- Problem to work on
Your answer must be an exact repetition of every record.

- Given information
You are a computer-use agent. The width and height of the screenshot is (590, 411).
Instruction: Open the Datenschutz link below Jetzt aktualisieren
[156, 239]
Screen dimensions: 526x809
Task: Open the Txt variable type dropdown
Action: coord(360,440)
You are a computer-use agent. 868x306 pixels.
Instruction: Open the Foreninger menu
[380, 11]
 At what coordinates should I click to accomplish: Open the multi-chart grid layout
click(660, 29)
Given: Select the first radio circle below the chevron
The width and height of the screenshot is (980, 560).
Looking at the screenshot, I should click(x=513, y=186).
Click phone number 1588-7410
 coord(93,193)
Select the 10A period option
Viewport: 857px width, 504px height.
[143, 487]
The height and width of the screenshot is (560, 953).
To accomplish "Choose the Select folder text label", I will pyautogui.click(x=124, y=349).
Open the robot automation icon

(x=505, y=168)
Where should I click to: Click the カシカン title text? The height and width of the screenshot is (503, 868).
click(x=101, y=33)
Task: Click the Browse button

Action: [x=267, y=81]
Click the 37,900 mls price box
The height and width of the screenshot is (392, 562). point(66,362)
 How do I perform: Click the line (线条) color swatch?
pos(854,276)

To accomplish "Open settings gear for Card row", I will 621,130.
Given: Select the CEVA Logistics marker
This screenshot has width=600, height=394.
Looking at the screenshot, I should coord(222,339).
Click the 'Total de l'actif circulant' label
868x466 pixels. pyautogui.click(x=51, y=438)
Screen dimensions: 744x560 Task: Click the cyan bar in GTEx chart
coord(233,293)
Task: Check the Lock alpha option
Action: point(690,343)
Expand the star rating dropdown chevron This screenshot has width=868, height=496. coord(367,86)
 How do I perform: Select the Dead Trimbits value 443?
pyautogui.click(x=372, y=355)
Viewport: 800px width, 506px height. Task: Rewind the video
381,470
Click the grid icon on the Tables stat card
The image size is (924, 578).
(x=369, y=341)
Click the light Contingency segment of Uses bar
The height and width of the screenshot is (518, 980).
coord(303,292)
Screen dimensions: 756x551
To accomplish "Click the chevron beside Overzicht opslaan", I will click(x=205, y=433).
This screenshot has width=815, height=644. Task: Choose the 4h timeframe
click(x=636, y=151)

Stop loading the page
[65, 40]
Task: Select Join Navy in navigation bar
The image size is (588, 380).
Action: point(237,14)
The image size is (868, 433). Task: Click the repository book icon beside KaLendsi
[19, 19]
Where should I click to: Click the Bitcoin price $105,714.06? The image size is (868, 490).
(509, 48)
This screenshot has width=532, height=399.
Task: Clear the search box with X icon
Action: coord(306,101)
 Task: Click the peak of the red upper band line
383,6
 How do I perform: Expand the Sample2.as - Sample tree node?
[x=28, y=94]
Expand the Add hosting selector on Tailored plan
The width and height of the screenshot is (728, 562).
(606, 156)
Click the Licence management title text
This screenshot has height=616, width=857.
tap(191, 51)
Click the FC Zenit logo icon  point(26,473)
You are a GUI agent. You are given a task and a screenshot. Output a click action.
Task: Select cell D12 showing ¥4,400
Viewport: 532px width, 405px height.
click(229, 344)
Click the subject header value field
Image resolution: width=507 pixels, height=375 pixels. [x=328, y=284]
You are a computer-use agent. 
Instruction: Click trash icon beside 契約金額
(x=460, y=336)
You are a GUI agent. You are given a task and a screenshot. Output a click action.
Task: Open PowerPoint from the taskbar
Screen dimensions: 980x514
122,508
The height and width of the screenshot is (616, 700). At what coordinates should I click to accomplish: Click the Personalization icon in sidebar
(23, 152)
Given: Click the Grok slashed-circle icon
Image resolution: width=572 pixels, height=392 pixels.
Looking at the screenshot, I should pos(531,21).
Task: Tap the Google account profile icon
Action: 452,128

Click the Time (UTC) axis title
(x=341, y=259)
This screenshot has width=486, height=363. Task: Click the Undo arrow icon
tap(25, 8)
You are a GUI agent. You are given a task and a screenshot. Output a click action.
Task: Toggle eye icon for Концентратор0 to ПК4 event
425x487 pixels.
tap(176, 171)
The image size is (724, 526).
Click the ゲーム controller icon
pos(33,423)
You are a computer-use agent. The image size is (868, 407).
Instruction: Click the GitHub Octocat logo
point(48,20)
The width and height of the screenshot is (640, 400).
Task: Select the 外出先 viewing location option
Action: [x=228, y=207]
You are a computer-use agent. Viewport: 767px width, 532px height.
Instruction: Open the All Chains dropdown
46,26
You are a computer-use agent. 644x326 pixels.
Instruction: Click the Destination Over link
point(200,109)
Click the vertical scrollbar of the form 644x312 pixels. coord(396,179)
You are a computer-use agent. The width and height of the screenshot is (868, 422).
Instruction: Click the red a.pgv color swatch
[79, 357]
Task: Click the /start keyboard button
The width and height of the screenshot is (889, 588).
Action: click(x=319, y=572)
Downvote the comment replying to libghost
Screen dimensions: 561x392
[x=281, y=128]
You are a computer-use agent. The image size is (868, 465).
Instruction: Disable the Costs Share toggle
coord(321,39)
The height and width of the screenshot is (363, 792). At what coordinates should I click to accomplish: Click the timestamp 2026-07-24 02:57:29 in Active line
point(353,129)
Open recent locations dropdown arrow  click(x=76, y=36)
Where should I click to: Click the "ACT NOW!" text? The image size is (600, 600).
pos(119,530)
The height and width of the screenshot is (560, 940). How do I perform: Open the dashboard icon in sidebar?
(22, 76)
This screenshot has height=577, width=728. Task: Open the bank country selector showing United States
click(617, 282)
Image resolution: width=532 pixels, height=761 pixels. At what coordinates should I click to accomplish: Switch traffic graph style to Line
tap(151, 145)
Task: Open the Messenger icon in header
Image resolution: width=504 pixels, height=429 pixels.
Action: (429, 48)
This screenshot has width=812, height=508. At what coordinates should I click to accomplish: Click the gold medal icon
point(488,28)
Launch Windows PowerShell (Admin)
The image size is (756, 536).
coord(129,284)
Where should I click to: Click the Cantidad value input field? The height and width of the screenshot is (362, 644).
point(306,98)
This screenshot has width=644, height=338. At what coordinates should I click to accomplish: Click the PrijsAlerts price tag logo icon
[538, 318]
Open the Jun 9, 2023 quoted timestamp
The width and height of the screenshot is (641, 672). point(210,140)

- Solution to this problem
You are a computer-use agent. The width and height of the screenshot is (590, 411).
Instruction: Open the Datenschutz link below Jetzt aktualisieren
[156, 239]
Screen dimensions: 526x809
Task: Open the Txt variable type dropdown
Action: coord(360,440)
You are a computer-use agent. 868x306 pixels.
Instruction: Open the Foreninger menu
[380, 11]
 At what coordinates should I click to accomplish: Open the multi-chart grid layout
click(660, 29)
Given: Select the first radio circle below the chevron
The width and height of the screenshot is (980, 560).
Looking at the screenshot, I should click(x=513, y=186).
Click phone number 1588-7410
 coord(93,193)
Select the 10A period option
Viewport: 857px width, 504px height.
[143, 487]
The height and width of the screenshot is (560, 953).
To accomplish "Choose the Select folder text label", I will pyautogui.click(x=124, y=349).
Open the robot automation icon

(x=505, y=168)
Where should I click to: Click the カシカン title text? The height and width of the screenshot is (503, 868).
click(x=101, y=33)
Task: Click the Browse button

Action: [x=267, y=81]
Click the 37,900 mls price box
The height and width of the screenshot is (392, 562). point(66,362)
 How do I perform: Click the line (线条) color swatch?
pos(854,276)

To accomplish "Open settings gear for Card row", I will 621,130.
Given: Select the CEVA Logistics marker
This screenshot has width=600, height=394.
Looking at the screenshot, I should coord(222,339).
Click the 'Total de l'actif circulant' label
868x466 pixels. pyautogui.click(x=51, y=438)
Screen dimensions: 744x560 Task: Click the cyan bar in GTEx chart
coord(233,293)
Task: Check the Lock alpha option
Action: point(690,343)
Expand the star rating dropdown chevron This screenshot has width=868, height=496. coord(367,86)
 How do I perform: Select the Dead Trimbits value 443?
pyautogui.click(x=372, y=355)
Viewport: 800px width, 506px height. Task: Rewind the video
381,470
Click the grid icon on the Tables stat card
The image size is (924, 578).
(x=369, y=341)
Click the light Contingency segment of Uses bar
The height and width of the screenshot is (518, 980).
coord(303,292)
Screen dimensions: 756x551
To accomplish "Click the chevron beside Overzicht opslaan", I will click(x=205, y=433).
This screenshot has width=815, height=644. Task: Choose the 4h timeframe
click(x=636, y=151)

Stop loading the page
[65, 40]
Task: Select Join Navy in navigation bar
The image size is (588, 380).
Action: point(237,14)
The image size is (868, 433). Task: Click the repository book icon beside KaLendsi
[19, 19]
Where should I click to: Click the Bitcoin price $105,714.06? The image size is (868, 490).
(509, 48)
This screenshot has width=532, height=399.
Task: Clear the search box with X icon
Action: coord(306,101)
 Task: Click the peak of the red upper band line
383,6
 How do I perform: Expand the Sample2.as - Sample tree node?
[x=28, y=94]
Expand the Add hosting selector on Tailored plan
The width and height of the screenshot is (728, 562).
(606, 156)
Click the Licence management title text
This screenshot has height=616, width=857.
tap(191, 51)
Click the FC Zenit logo icon  point(26,473)
You are a GUI agent. You are given a task and a screenshot. Output a click action.
Task: Select cell D12 showing ¥4,400
Viewport: 532px width, 405px height.
click(229, 344)
Click the subject header value field
Image resolution: width=507 pixels, height=375 pixels. [x=328, y=284]
You are a computer-use agent. 
Instruction: Click trash icon beside 契約金額
(x=460, y=336)
You are a GUI agent. You are given a task and a screenshot. Output a click action.
Task: Open PowerPoint from the taskbar
Screen dimensions: 980x514
122,508
The height and width of the screenshot is (616, 700). At what coordinates should I click to accomplish: Click the Personalization icon in sidebar
(23, 152)
Given: Click the Grok slashed-circle icon
Image resolution: width=572 pixels, height=392 pixels.
Looking at the screenshot, I should pos(531,21).
Task: Tap the Google account profile icon
Action: 452,128

Click the Time (UTC) axis title
(x=341, y=259)
This screenshot has width=486, height=363. Task: Click the Undo arrow icon
tap(25, 8)
You are a GUI agent. You are given a task and a screenshot. Output a click action.
Task: Toggle eye icon for Концентратор0 to ПК4 event
425x487 pixels.
tap(176, 171)
The image size is (724, 526).
Click the ゲーム controller icon
pos(33,423)
You are a computer-use agent. The image size is (868, 407).
Instruction: Click the GitHub Octocat logo
point(48,20)
The width and height of the screenshot is (640, 400).
Task: Select the 外出先 viewing location option
Action: [x=228, y=207]
You are a computer-use agent. Viewport: 767px width, 532px height.
Instruction: Open the All Chains dropdown
46,26
You are a computer-use agent. 644x326 pixels.
Instruction: Click the Destination Over link
point(200,109)
Click the vertical scrollbar of the form 644x312 pixels. coord(396,179)
You are a computer-use agent. The width and height of the screenshot is (868, 422).
Instruction: Click the red a.pgv color swatch
[79, 357]
Task: Click the /start keyboard button
The width and height of the screenshot is (889, 588).
Action: click(x=319, y=572)
Downvote the comment replying to libghost
Screen dimensions: 561x392
[x=281, y=128]
You are a computer-use agent. The image size is (868, 465).
Instruction: Disable the Costs Share toggle
coord(321,39)
The height and width of the screenshot is (363, 792). At what coordinates should I click to accomplish: Click the timestamp 2026-07-24 02:57:29 in Active line
point(353,129)
Open recent locations dropdown arrow  click(x=76, y=36)
Where should I click to: Click the "ACT NOW!" text? The image size is (600, 600).
pos(119,530)
The height and width of the screenshot is (560, 940). How do I perform: Open the dashboard icon in sidebar?
(22, 76)
This screenshot has height=577, width=728. Task: Open the bank country selector showing United States
click(617, 282)
Image resolution: width=532 pixels, height=761 pixels. At what coordinates should I click to accomplish: Switch traffic graph style to Line
tap(151, 145)
Task: Open the Messenger icon in header
Image resolution: width=504 pixels, height=429 pixels.
Action: (429, 48)
This screenshot has width=812, height=508. At what coordinates should I click to accomplish: Click the gold medal icon
point(488,28)
Launch Windows PowerShell (Admin)
The image size is (756, 536).
coord(129,284)
Where should I click to: Click the Cantidad value input field? The height and width of the screenshot is (362, 644).
point(306,98)
This screenshot has width=644, height=338. At what coordinates should I click to accomplish: Click the PrijsAlerts price tag logo icon
[538, 318]
Open the Jun 9, 2023 quoted timestamp
The width and height of the screenshot is (641, 672). point(210,140)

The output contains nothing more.